**Tasks to carry out:**
[A] From the news story on the Dayton abortion clinic's license, print the stretch from "Bonham says courts" through "facility as well." word for word.
[B] Using the news story on the Dayton abortion clinic's license, answer each of these on its own line:
(i) Who owns the Women's Med Center of Dayton?
(ii) What must each abortion clinic in Ohio have before it can be issued a license to operate?
(iii) Who is the Executive Director of NARAL ProChoice Ohio?

**Passage provided:**

Women's Med Center of Dayton
Paige Pfleger, WOSU
Women's Med Center of Dayton

The Ohio Department of Health has granted a license to Women’s Med Center of Dayton. It is the last abortion clinic in the Dayton area.

For the past couple of weeks, the clinic has not been offering surgical abortions. ACLU Staff Attorney Elizabeth Bonham says the clinic did not have the proper licensure from the state to operate as a full service abortion clinic.

At issue was a transfer agreement. Ohio law requires each abortion clinic to have a written agreement with a nearby hospital before it can be issued an license to operate. Bonham says the clinic was able to present an acceptable agreement with the Ohio Department of Health.

Bonham says courts across the country have recently ruled laws like this that restrict abortion access are unconstitutional. She says this kind of regulation is designed to make it difficult, if not impossible, for abortion clinics to operate.

The Executive Director for Ohio Right to Life, Stephanie Ranade Krider, says she finds it "shocking that the Ohio Department of Health grant licensure to such an irresponsible individual." Ranade Krider says Dr. Martin Haskell, owner of the facility, has been asking for exceptions and appeals, finding a way to get by under the current system while other clinics throughout the state were able to comply with the rules. 

Ranade Krider says her group will continue to stand outside the clinic to pray for women who enter it. She says her group will continue to call for inspections on the facility as well.

The Executive Director of NARAL ProChoice Ohio, Kellie Copeland, says "this clinic has provided safe, quality abortion care to its patients for years and should remain open because patients rely on them for the care that they need." 

The Women's Med Center of Dayton was unable to get a standard transfer agreement with one of the local hospitals. So, Copeland says a group of doctors signed an alternative agreement that was submitted to the state. And she says since hospitals are legally required to treat patients, and these doctors signed on saying they will, this agreement meets the requirement of the ODH.

The state is defending its rule on transfer agreements in a federal court right now. Lawyers for the Women's Med Center and Planned Parenthood of Southwest Ohio want to block that state law. The former Director of Emergency Medicine for Miami Valley Hospitals, as part of that federal suit, filed an affidavit that says the state's requirement is unnecessary.

(Data excerpts)

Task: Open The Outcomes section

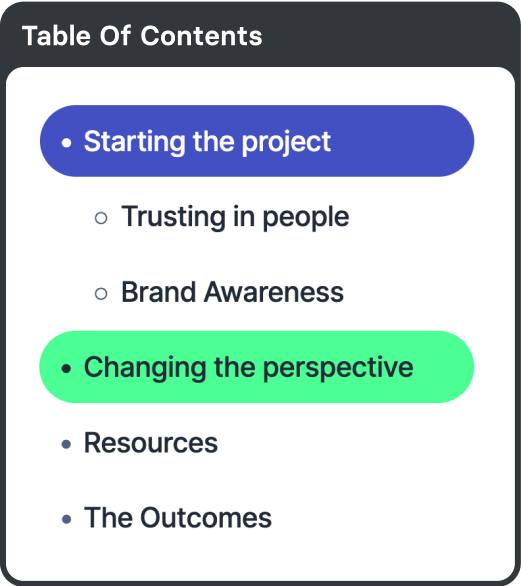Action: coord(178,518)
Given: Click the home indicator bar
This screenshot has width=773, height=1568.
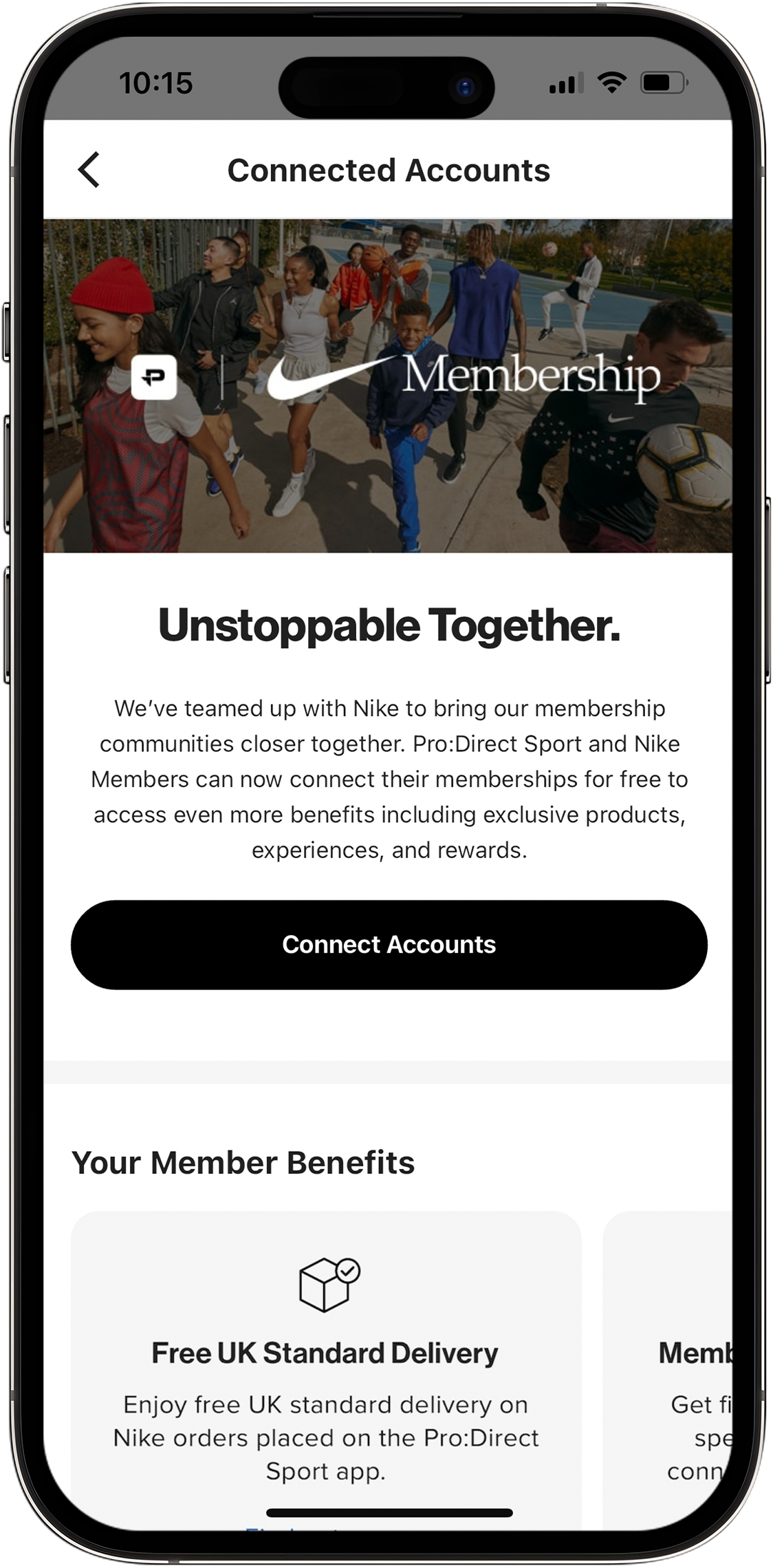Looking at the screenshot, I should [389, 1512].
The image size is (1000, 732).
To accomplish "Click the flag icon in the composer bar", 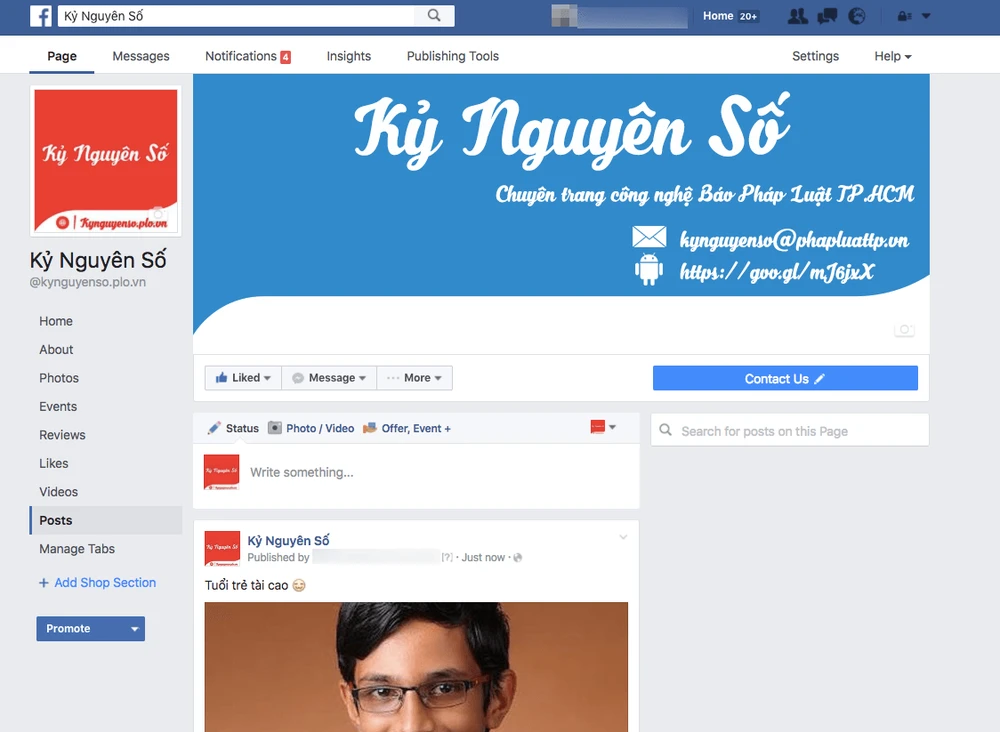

**Answers in order:**
[A]
Bonham says courts across the country have recently ruled laws like this that restrict abortion access are unconstitutional. She says this kind of regulation is designed to make it difficult, if not impossible, for abortion clinics to operate.

The Executive Director for Ohio Right to Life, Stephanie Ranade Krider, says she finds it "shocking that the Ohio Department of Health grant licensure to such an irresponsible individual." Ranade Krider says Dr. Martin Haskell, owner of the facility, has been asking for exceptions and appeals, finding a way to get by under the current system while other clinics throughout the state were able to comply with the rules. 

Ranade Krider says her group will continue to stand outside the clinic to pray for women who enter it. She says her group will continue to call for inspections on the facility as well.

[B]
(i) Dr. Martin Haskell
(ii) A written agreement with a nearby hospital
(iii) Kellie Copeland